Des dizaines de chefs en France possèdent la liste des inspecteurs Michelin avec leur nom d’emprunt pour la réservation et leur vrai nom figurant sur leur carte bancaire. L’anonymat dont vous vous félicitez sans cesse n’existe pas réellement…
Le Michelin possède le procédé d’inspection anonyme le plus performant au monde. Il y a toujours des personnes qui passent à travers les mailles du filet. Nous n’avons aucun moyen de lutter contre cela !
En 2007, cinq chefs avaient décroché la troisième étoile. Depuis cette édition-là, il n’y a qu’une table qui récolte chaque année trois étoiles et il n’y en a même eu aucune en 2011. Pourquoi accordez-vous désormais la consécration au compte-gouttes ?

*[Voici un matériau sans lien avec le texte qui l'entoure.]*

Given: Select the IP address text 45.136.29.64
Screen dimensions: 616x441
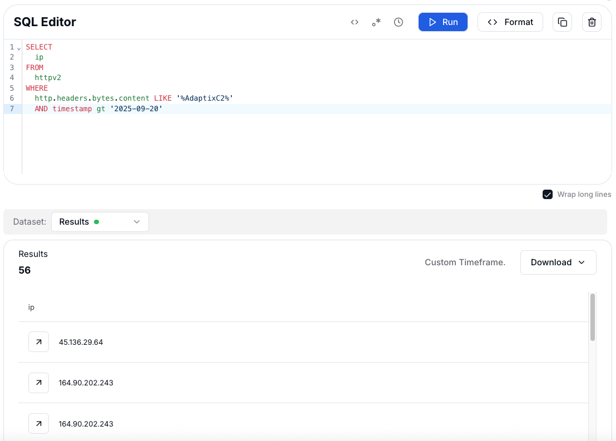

Nous n’avons aucune règle sur le nombre de trois étoiles primées. Le numerus clausus n’existe pas au Michelin. Nous récompensons d’une troisième étoile un restaurant simplement quand il la mérite.
A contrario, le Michelin rétrograde très rarement des restaurants au sommet du guide. On a la sensation que les trois étoiles sont attribuées à vie…
C’est totalement faux ! Il y a certaines tables dont la cuisine n’est pas considérée comme moderne, tendance ou mode, ça, c’est sûr. La soupe VGE (Valéry Giscard d’Estaing) de Paul Bocuse n’est, par exemple, pas du goût de tout le monde, mais nous ne pouvons pas dire que les ingrédients qui la composent ne soient pas exceptionnels, que la cuisson n’est pas au top et que les saveurs ne soient pas délicieuses. C’est clairement un plat trois étoiles. Nous sommes obligés encore une fois de rester sur nos bases que sont les essais de table de nos inspecteurs. Nous sommes fidèles à nos méthodes.
Plusieurs chefs déjà trois étoiles à Paris vont ouvrir une nouvelle table dans la capitale avec l’ambition de décrocher encore le Graal. Est-il possible d’avoir deux fois trois étoiles dans une même ville ?
Bien sûr que oui ! Il n’y a aucune règle en la matière.
Le Michelin pourrait-il créer une quatrième étoile ?
Non, ce n’est pas à l’ordre du jour. J’aurais du mal à l’imaginer. Les trois étoiles sont ancrées depuis 1926 dans l’histoire du Michelin et de la gastronomie mondiale. Pourquoi changer ce symbole universel ? Après, on ne sait jamais, « never say never » (ne jamais dire jamais, NDLR).